For better or worse, major energy transitions take a long time. That has some clean-energy advocates worried about the future of the environment. And even energy companies with an eye on the future like TotalEnergies (TTE -0.32%) need to balance supporting older energy technologies, like gasoline engines, with building out the infrastructure to support new ones, like electric vehicles (EVs). The good news for this French energy giant is that the old business is also supporting the new one.

The big picture

When oil overtook coal as the main global energy source, the transition was 100 years in the making. It's possible that the transition to EVs could move faster than that, of course, but so far it doesn't seem like this will be the case. Even under fairly generous assumptions, the U.S. vehicle fleet might only be 45% electric by 2040, with a low-end estimate of less than 10% if EV adoption is muted. So gasoline will still be needed for years and years to come.

That's great news for TotalEnergies, which is one of the largest integrated energy companies on the planet. But the company isn't sticking its head in the sand and praying that EVs go away.

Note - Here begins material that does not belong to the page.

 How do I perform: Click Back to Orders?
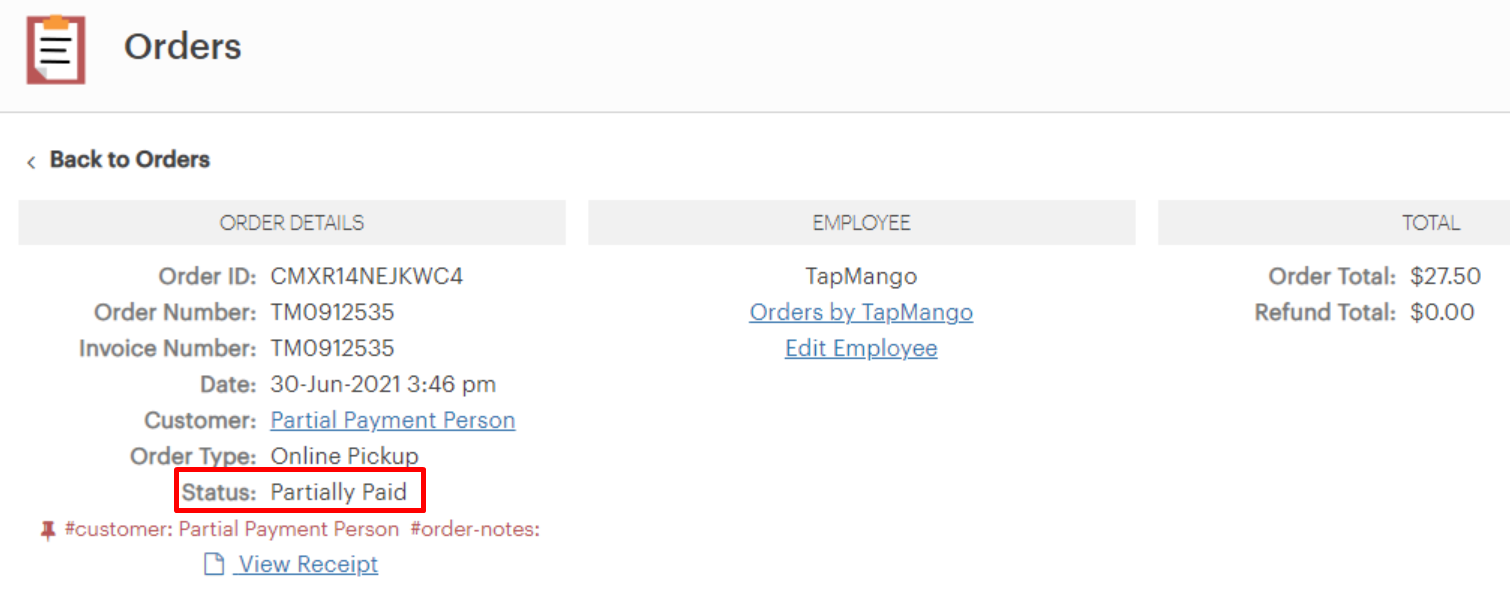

TotalEnergies is investing heavily in clean energy. A key part of that is building out an EV charging fleet. That includes locations on highways, at corporate facilities, at traditional gas stations, and even a service for individuals at their homes. On top of that, TotalEnergies is focused on expanding its footprint in electricity production as well, since EVs are expected to increase electricity demand. 

So as EVs expand their hold, TotalEnergies plans to be there to help support the demand.

What you get

But the big story here is really TotalEnergies' overall business, which is still heavily tilted toward oil and natural gas. Given that these are the dominant fuel sources today, that's not a bad thing. In essence, the company is using its cash-cow operations to fund its own internal energy transition.

Moreover, the company has remained committed to the dividend. So as of Wednesday's prices, you can collect a hefty 5.4% dividend yield here while you wait for TotalEnergies to shift its business along with the world. That's one of the highest yields in the integrated-major peer group.

Since it is a foreign company, you'll have to pay French taxes on the dividends (you can claim those taxes back come April 15). And the actual value of the payment you receive will fluctuate along with exchange rates. Still, with peers like BP and Shell choosing to cut their dividends to support similar clean transitions, TotalEnergies stands out.

TTE Dividend Per Share (Quarterly) Chart

TTE dividend per share (quarterly). Data by YCharts.

The most notable thing here, however, is that there won't be a single winner in the EV space, just like there isn't a single dominant name in the gasoline or auto market. So there's plenty of room for TotalEnergies to build a solid business along with its peers. It won't happen overnight, but over time TotalEnergies plans to be a big player in the EV charging space.

Big transitions happen slowly

TotalEnergies probably won't make ESG investors very happy, but the truth is that there is no light switch to hit as the world looks to go green. It will take time, with demand for oil likely to remain strong for decades to come.

TotalEnergies, however, plans to use that to its advantage, and that makes it an attractive energy stock likely to thrive both through the transition to EVs and after.